As a native New Englander and transplanted Virginian who just wrote a book about my family's strange religious history in Massachusetts, I spend a lot of time driving up and down the east coast. Enough time in fact that when the good folks at Powell's asked me to be a guest blogger for a week, odds were I would find myself on the road for some portion of it.
So here I am. After finishing up the Vows book tour last week in Boston, I decided to stick around for a few days to attend a conference on narrative journalism. It was held over the weekend in an absurdly large convention center on the edge of the city. The place felt like an evacuated airport (huge windows, empty hallways), and the assembled journalists seemed always to be either rushing from one room to the next or waiting around with nothing to do. We passed idle moments trying to read each other's name tags without saying hello.
It turned out to be a pretty interesting event bookwise.
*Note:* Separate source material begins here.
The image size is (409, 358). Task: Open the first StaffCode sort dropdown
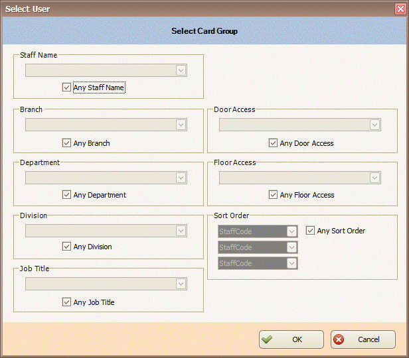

Tom Wolfe ? dressed in required immaculate white ? gave a rambling keynote address that ranged from Philip Roth to Paris Hilton; low birth rates in France to NASCAR in Tennessee. He pronounced the novel all but dead, not because the artform had reached the end of its era but because current American fiction had been poisoned by the standing waters of MFA programs, where, he said, all manner of writing diseases were bred.
Ouchie. Though it was a gathering mostly of newspaper people, there were a few literary types in attendance and a fair amount of the laughter that followed such quips seemed a kind of self-flagellation. Wolfe went on to make a few more comments that caused the audience to bristle, and he must have felt it. At one point he said, "I feel like Nietzsche when he announced that God was dead. 'I didn't kill him;' Nietzsche said. 'I'm just delivering the news.'"
More soon on writers in the wild and the all-night ride down I-95. There's snow in the forecast and a long drive ahead.